EXCERPT -

Former Egyptian President Hosni Mubarak goes on trial on Saturday for the second time on charges of complicity in the murder of protesters during the uprising that unseated him.
The live televised retrial of the ailing 84-year-old former president, toppled by mass protests in February 2011, is likely to highlight the stumbling nature of Egypt's path to transitional justice.
The highest appeals court ordered a retrial in January after accepting appeals from both the defense and the prosecution. Each cited different shortcomings with a trial that ended with life prison terms for Mubarak and his interior minister but was criticized for the weak evidence offered by the prosecution.
This video image taken from Egyptian State Television shows the sons of Hosni Mubarak, Alaa Mubarak, left and Gamal Mubarak as they stand inside the cage of mesh and iron bars in a Cairo courtroom Wednesday Aug. 3, 2011.
Mubarak, former interior minister Habib al-Adli and four top aides are charged with involvement in the killing of more than 800 protesters who died in the 18-day uprising. Mubarak's two sons, Gamal and Alaa, face retrial on charges of financial corruption.
Mubarak's imprisonment last June was a historic moment; he was the first ruler toppled by the so-called Arab Spring uprisings to stand trial in person.
But the case exposed the difficulties of attaining justice in a country whose judiciary and security forces are still largely controlled by figures appointed during his era.
Six senior Interior Ministry officers - two of them charged with lesser crimes - were acquitted. The prosecution complained that the ministry had failed to cooperate in providing evidence.
The judge convicted Mubarak and Adli on the grounds of their failure to stop the killing, rather than actually ordering it.
This time, the prosecution is expected to draw on the findings of a fact-finding committee established by President Mohamed Morsi last year. Morsi has faced criticism for failing to publish its report, which was completed in December.
newspaper published this week what it said were leaks from the report, alleging the military had been involved in torture, killings and forced disappearances during the uprising.
Ali Hassan, a member of the inquiry panel whose son was killed in the uprising, said the report should condemn Mubarak and the Interior Ministry officials.

DATASET EXCERPT -
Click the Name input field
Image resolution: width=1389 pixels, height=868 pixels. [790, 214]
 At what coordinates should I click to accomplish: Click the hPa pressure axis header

REQUIRED WORK - Can you sum up the article above on Mubarak's retrial in two sentences?

YOUR RESPONSE - Former Egyptian President Hosni Mubarak, toppled by mass protests in February 2011, goes on trial again on Saturday on charges of complicity in the murder of protesters. The highest appeals court ordered the retrial after a first trial that gave life terms to Mubarak and his interior minister was criticized for weak prosecution evidence, and this time the prosecution is expected to draw on findings from a fact-finding committee set up by President Mohamed Morsi.